I've still experimenting with Zoom conferencing software. The other day, we did a 90-minute (or so) confab with invited readers of this site logging in to ask me questions. I'm doing another one this Friday Evening, April 17 at 6 PM Pacific Time.
This time, we'll narrow the topics down to the comic book business — and I expect we'll be talking way more about content and history than about business. My longtime friend Marv Wolfman will be joining in so you can hurl questions at either of us or both. You're also invited to log in and just watch and listen. The way this will work is that everyone will be automatically muted except Marv and me.
This is not to silence anyone. As I've learned with this software, if more than about four people talk at the same time, no one can hear anything. If you want to ask or say something, you "raise your hand" (click a little icon that indicates you want to be recognized) and I as host will call on you when it's your turn and unmute you. That seems to be the only way this works.

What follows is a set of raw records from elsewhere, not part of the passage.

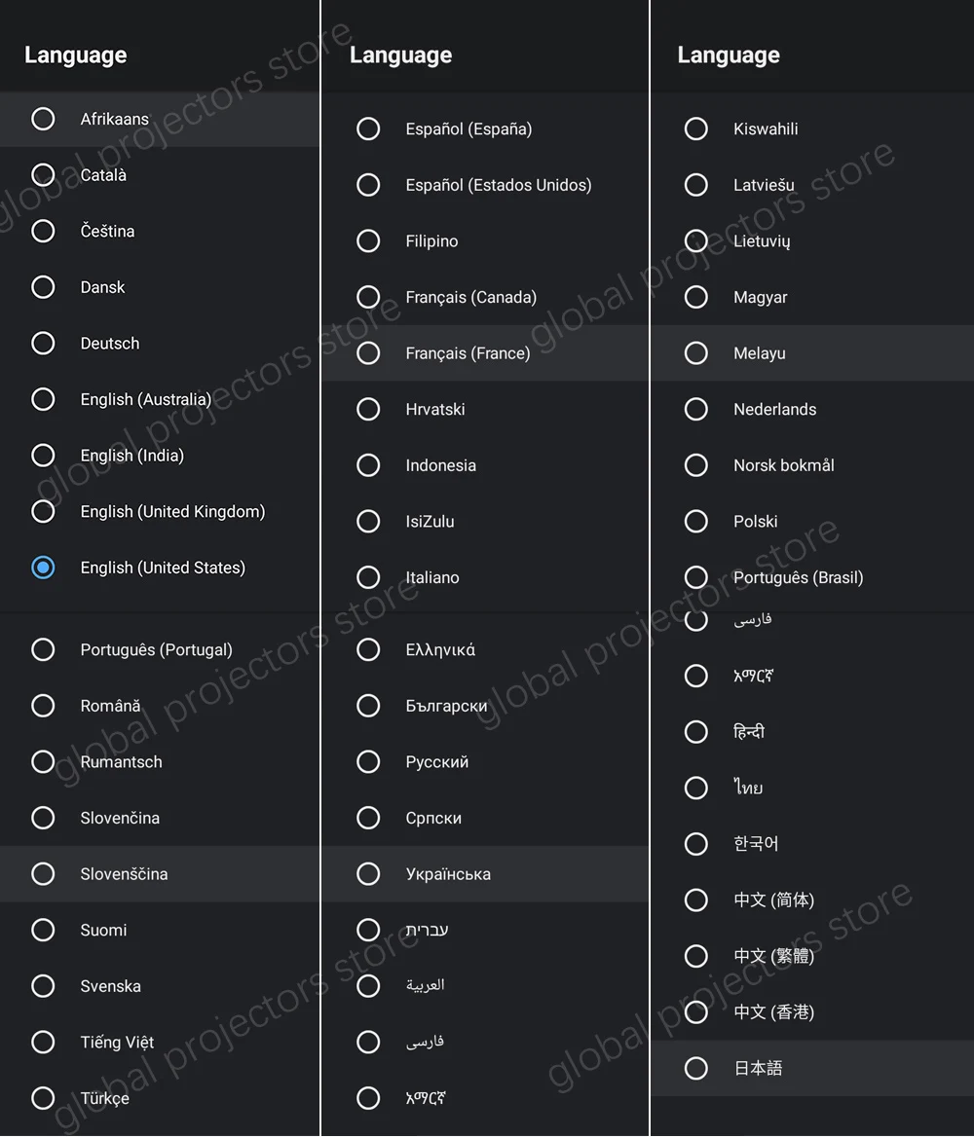The image size is (974, 1138).
Task: Select the Tiếng Việt radio button
Action: coord(43,1042)

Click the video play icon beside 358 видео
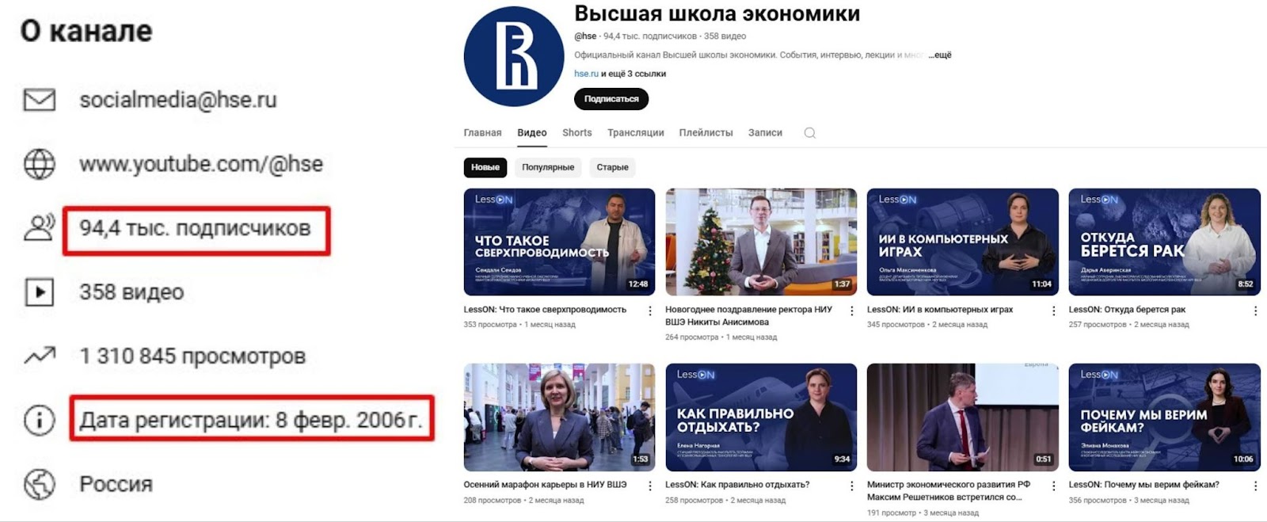tap(40, 292)
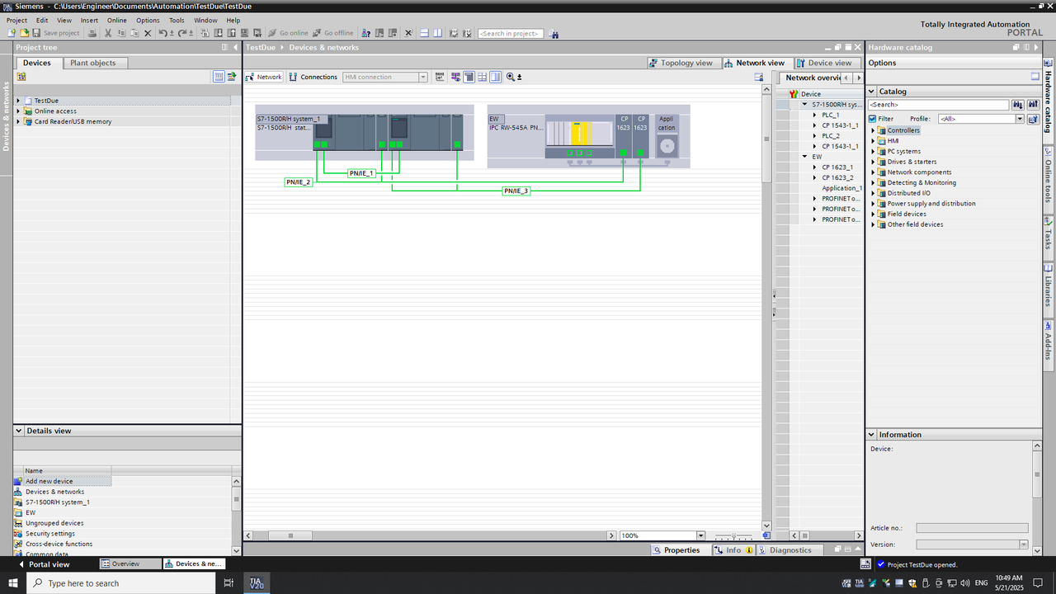Click the Network mode button
This screenshot has width=1056, height=594.
[x=264, y=77]
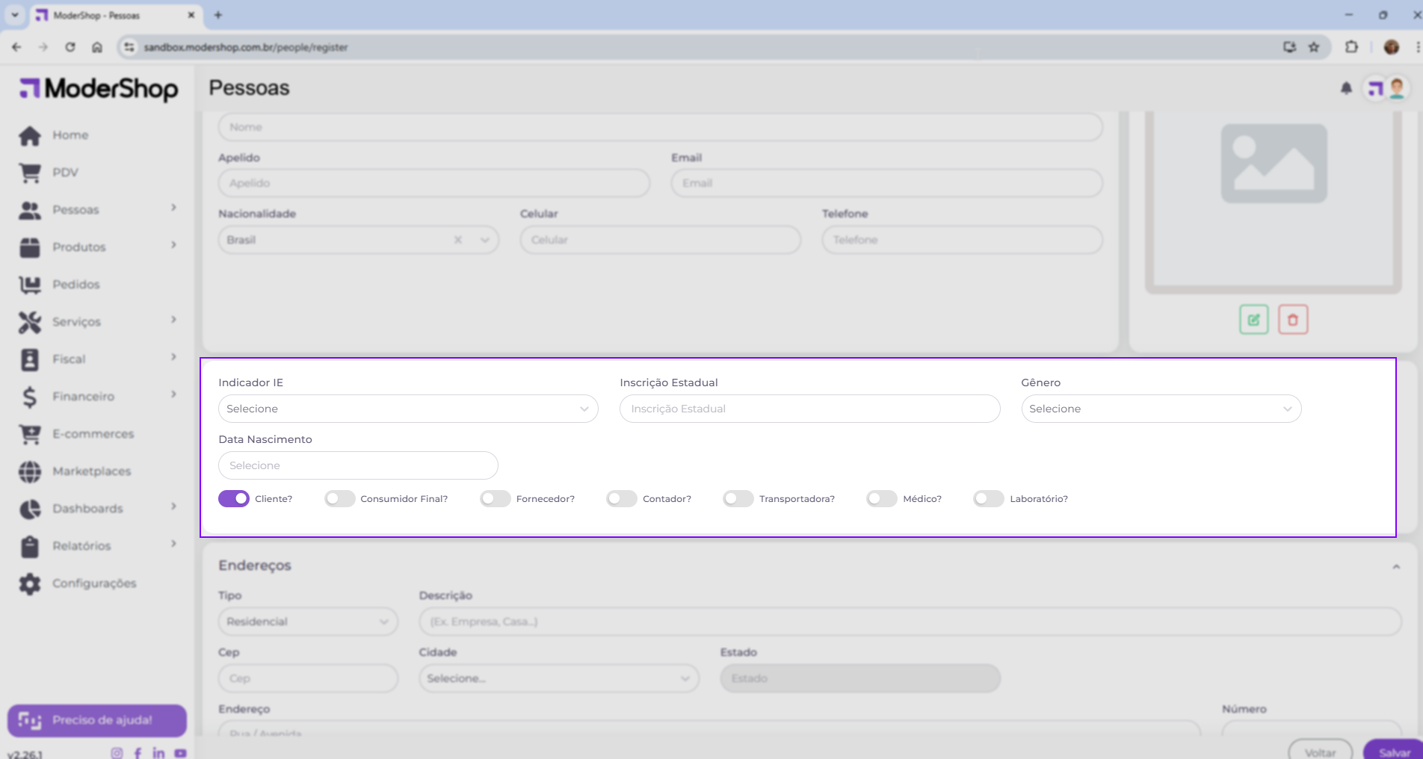This screenshot has width=1423, height=759.
Task: Enable the Consumidor Final toggle
Action: click(x=339, y=498)
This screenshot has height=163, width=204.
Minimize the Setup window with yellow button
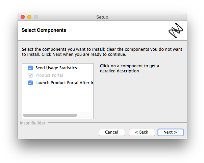pos(29,17)
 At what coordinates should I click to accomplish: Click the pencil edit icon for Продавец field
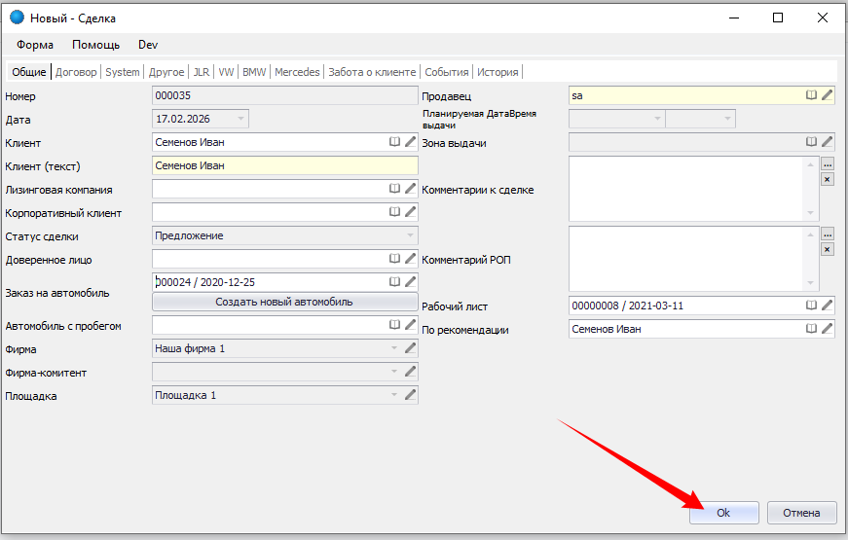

You'll need to have Zoom software on your computer and a free account with them. You'll also need a webcam that will show your face and a microphone that will transmit your voice and you'll have to know how to make this stuff work. Zoom is pretty easy to operate as a participant in an online meeting and you may not need a tutorial but if you do, there are about ninety of them on YouTube, all of which will tell you a lot more than you need to know.
You'll also need the meeting number and the password. If you got an invite to the first one of these, I'm already sending it to you. If you didn't and would like to be added to the list, drop me a note at this address (and only that address) and tell me. If you don't hear back from me, don't take it personally. It probably just means we're already over our limit.
If you've been invited, just go into Zoom on your computer or cellphone or tablet when it's 6 PM on the West Coast, click "Join" and enter the meeting number and the password. And I intend for this to be about comic books, not politics…though I admit it's getting harder and harder to tell them apart.